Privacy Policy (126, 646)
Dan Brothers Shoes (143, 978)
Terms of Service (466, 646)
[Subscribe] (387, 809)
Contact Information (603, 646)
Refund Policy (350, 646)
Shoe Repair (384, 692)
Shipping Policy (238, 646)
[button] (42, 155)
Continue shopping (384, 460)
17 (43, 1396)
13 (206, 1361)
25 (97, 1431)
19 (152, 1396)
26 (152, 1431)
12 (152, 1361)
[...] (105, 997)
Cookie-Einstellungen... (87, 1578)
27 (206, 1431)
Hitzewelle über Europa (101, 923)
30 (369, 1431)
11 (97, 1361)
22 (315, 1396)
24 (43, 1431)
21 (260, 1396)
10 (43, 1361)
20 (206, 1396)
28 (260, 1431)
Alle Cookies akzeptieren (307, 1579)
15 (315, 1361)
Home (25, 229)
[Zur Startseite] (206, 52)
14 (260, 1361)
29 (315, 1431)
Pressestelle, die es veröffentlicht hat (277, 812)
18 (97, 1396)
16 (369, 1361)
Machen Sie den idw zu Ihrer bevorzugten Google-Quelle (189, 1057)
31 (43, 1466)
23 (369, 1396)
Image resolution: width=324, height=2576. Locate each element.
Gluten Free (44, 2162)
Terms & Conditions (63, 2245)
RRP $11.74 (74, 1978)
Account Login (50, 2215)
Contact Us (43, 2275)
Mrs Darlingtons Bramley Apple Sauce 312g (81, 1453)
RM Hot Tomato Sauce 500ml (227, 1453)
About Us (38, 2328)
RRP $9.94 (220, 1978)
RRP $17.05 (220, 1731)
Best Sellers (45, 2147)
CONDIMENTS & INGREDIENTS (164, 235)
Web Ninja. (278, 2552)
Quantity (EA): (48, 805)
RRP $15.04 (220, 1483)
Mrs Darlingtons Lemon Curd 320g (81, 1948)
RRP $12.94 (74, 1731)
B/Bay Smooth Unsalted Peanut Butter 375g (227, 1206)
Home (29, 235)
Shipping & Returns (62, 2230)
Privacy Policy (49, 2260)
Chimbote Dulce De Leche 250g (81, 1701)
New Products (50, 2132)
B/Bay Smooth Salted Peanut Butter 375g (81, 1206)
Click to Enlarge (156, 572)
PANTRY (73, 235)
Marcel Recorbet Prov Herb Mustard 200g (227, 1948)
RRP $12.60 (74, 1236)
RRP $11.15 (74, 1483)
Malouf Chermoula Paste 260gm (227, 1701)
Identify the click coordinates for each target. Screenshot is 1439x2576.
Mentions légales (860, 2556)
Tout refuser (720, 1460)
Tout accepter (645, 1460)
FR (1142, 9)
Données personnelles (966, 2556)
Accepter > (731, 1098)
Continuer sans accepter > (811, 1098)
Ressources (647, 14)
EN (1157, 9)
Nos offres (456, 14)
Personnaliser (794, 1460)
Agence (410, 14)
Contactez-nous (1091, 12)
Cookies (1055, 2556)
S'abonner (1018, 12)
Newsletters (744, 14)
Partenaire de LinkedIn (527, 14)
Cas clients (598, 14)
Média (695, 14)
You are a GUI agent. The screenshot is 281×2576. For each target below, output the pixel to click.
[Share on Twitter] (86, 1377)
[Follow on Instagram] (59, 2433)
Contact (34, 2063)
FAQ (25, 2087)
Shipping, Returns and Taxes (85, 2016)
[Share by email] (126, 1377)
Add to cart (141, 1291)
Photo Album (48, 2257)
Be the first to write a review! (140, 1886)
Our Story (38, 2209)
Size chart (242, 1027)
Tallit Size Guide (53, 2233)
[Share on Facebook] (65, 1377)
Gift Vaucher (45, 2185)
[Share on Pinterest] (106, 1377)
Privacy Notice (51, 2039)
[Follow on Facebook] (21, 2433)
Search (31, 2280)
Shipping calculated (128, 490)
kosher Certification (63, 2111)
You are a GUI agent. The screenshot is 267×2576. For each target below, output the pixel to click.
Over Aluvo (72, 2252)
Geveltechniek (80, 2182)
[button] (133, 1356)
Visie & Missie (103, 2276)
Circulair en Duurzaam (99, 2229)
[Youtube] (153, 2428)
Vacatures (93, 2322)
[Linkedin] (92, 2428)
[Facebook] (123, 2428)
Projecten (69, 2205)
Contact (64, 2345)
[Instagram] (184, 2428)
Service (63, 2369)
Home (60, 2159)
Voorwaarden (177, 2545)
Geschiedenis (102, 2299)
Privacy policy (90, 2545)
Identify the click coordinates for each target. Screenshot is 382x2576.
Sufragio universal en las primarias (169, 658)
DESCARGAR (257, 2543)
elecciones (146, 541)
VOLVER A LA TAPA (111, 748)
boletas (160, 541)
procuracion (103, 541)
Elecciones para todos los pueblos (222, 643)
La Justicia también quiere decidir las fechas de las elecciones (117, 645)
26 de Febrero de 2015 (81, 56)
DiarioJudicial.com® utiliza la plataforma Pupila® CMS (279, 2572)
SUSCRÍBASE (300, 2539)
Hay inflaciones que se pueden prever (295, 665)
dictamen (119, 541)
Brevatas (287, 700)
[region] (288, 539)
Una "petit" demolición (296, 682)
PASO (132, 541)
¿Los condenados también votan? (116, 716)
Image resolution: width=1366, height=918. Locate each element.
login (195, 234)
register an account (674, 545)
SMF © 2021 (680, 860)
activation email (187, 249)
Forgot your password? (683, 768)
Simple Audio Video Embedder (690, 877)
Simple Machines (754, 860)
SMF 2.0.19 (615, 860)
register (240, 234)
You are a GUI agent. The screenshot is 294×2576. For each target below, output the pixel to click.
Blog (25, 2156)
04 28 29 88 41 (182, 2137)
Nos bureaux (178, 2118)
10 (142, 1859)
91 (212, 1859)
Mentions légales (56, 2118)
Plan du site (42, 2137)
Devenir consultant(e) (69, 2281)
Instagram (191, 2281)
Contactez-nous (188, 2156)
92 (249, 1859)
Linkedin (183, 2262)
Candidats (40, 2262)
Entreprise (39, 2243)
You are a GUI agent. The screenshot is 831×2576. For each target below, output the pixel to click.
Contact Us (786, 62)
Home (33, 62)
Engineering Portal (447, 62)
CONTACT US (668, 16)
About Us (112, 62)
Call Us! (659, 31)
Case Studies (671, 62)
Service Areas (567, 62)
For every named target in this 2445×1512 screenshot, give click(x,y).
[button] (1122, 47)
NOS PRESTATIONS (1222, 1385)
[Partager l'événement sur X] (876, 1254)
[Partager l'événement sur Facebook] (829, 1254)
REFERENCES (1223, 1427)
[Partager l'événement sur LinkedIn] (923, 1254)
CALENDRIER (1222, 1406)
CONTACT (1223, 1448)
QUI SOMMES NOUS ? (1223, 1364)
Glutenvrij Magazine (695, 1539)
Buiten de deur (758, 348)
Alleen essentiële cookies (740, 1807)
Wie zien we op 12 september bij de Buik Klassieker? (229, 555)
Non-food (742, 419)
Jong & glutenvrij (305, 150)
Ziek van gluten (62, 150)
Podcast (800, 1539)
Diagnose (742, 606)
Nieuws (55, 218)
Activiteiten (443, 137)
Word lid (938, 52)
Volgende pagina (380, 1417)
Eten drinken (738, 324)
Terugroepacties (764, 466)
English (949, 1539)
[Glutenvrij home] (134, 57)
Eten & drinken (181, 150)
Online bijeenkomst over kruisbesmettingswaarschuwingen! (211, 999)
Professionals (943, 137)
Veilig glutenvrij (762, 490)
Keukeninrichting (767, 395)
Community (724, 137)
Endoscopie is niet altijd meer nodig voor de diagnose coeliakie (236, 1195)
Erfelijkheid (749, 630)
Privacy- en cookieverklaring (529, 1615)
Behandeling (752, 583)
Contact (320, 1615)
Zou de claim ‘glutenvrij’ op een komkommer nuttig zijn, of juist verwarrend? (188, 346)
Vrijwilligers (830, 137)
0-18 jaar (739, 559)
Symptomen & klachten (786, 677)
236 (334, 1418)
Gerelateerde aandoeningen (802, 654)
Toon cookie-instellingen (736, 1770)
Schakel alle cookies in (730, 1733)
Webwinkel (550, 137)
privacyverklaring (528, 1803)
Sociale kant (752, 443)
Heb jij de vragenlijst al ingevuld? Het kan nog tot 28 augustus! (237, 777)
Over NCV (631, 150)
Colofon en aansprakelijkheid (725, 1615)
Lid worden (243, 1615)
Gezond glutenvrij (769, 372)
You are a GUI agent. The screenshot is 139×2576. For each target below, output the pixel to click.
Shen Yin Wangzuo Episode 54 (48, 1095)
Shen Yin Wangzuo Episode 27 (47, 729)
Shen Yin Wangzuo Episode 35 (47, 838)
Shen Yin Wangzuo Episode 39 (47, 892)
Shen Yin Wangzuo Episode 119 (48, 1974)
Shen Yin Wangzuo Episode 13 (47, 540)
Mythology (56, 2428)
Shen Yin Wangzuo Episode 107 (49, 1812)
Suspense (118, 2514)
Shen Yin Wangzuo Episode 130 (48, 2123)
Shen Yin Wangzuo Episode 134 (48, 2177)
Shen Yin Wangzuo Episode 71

= = = = =

> [Problem requirements]: Would you copy, unchanged, the stretch of the records above that begins at the line containing "Forgot your password? (683, 768)" and ends at the line containing "Blog (25, 2156)", and only that?

> [Response to this task]:
Forgot your password? (683, 768)
Simple Audio Video Embedder (690, 877)
Simple Machines (754, 860)
SMF 2.0.19 (615, 860)
register (240, 234)
You are a GUI agent. The screenshot is 294×2576. For each target below, output the pixel to click.
Blog (25, 2156)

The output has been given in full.